Bob and Francesca Cesare married Oct. 14, 1967. He took a job as a truck driver. The couple had two daughters, Michele Campbell and Angela Cesare. His skin problems intensified in 1970. Doctors at the Albany Stratton VA Medical Center diagnosed him with chloracne.

Cesare came down with foot fungus and his teeth started to break, his wife said. VA staff removed the boils, tested his blood and took body scans. His skin breakouts always returned, his wife said. The couple moved to New Jersey and then Texas. Cesare sank deep into post-combat depression. The couple separated for a time before reuniting and buying a house in Clifton Park in 1991.
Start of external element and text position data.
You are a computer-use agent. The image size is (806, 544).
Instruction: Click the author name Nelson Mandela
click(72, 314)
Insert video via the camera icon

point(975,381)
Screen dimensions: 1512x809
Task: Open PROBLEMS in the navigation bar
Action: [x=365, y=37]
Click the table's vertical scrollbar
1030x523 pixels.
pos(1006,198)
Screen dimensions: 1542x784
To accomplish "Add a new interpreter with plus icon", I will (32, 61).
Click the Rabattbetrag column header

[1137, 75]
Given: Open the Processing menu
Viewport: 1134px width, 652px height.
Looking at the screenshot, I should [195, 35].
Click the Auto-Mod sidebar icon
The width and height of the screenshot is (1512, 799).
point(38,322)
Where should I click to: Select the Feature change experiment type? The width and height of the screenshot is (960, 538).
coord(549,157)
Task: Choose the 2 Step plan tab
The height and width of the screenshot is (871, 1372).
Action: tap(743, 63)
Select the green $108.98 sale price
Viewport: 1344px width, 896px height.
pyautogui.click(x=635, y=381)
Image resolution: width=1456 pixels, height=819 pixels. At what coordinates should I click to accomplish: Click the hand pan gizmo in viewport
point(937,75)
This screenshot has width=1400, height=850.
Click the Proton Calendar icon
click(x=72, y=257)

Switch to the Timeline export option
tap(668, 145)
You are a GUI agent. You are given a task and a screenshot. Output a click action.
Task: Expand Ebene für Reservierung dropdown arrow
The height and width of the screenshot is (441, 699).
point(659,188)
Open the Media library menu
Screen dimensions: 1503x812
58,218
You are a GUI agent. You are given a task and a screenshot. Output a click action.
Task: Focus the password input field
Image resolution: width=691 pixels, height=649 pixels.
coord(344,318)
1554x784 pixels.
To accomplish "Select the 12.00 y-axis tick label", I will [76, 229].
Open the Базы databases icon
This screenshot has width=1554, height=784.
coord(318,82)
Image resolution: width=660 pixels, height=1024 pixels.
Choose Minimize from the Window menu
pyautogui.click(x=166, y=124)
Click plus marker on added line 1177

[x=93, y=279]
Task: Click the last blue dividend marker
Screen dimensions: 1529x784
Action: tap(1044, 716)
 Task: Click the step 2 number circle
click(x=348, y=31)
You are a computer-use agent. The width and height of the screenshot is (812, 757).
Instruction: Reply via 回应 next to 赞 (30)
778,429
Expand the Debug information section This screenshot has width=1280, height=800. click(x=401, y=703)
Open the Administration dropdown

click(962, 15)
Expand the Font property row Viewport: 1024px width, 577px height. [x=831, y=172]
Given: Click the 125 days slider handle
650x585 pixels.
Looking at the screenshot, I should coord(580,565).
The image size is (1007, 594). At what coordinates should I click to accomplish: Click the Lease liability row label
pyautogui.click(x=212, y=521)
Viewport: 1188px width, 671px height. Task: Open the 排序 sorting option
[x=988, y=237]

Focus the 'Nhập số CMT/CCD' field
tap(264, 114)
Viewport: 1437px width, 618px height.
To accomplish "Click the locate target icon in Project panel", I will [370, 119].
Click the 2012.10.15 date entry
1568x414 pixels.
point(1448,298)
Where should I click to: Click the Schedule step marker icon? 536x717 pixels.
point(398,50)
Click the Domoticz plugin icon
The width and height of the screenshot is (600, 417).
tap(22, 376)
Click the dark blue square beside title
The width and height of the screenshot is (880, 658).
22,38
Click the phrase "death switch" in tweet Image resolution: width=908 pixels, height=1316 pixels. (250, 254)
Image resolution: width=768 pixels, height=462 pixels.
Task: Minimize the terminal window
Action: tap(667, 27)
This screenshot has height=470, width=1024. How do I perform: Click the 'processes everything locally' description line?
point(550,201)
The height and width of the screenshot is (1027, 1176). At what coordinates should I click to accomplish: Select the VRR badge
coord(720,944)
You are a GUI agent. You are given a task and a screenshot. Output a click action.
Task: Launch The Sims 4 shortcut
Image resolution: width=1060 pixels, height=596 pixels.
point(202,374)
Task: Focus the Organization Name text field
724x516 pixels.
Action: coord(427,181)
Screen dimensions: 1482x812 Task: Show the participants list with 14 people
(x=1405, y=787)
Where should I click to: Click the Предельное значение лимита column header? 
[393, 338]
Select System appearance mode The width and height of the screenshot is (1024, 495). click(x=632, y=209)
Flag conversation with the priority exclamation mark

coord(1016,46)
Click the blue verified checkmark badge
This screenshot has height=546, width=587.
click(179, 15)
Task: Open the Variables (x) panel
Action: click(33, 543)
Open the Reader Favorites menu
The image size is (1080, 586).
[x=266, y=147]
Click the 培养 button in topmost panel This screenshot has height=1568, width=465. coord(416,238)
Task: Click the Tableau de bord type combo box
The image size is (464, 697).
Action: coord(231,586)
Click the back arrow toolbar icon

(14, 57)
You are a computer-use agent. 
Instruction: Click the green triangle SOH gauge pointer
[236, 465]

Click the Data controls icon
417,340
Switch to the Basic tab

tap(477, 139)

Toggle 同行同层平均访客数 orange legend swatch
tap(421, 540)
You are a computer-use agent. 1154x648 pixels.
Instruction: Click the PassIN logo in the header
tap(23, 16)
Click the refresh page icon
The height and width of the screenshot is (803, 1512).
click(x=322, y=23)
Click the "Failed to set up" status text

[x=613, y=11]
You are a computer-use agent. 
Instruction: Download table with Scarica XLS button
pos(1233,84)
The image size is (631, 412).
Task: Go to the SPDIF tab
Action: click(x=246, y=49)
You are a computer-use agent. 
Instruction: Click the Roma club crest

Over the years, Cesare complained that his skin problems stemmed from Agent Orange exposure. But the VA turned him down for Agent Orange benefits at least five times, his wife said. She keeps written records going back more than 30 years. "He was always denied for chloracne and post-traumatic stress disorder, yet he was being treated for them at the VA," Francesca Cesare said. She said the VA lost her husband's medical records and occasionally neglected to respond to claims he filed.

Fed up, in October 2012 she wrote a letter about her husband's plight and sent it to the White House. About six months later, the VA granted Cesare 40 percent disability for PTSD and tinnitus, or ringing in the ears. He received nothing for exposure to Agent Orange. A year later, Cesare discovered a mass on his back. This past February, doctors at the Albany VA found terminal cancer in his lungs, kidney and pancreas. That shocked his wife because previous blood tests at the VA did not indicate any problems, she said.

On Feb. 12, an Albany VA doctor acknowledged Cesare was exposed to Agent Orange and deserved to be compensated. On Feb. 27, the VA rated Cesare 100 percent disabled and ruled he was eligible for $3,332 a month in support. Cesare died four days later at the Albany VA. He was 66.

His death certificate states he died from respiratory failure due to cancer in both lungs, "which was also due to a consequence of Agent Orange and cigarette smoking." Cesare smoked cigarettes for about 20 years until 1991, his wife said.

As the widow of a veteran exposed to Agent Orange, Francesca Cesare receives $1,235 a month from the government. She works part time to stay busy and to keep her mind off her husband's plight. She hopes others will learn from her story, and the VA will do better.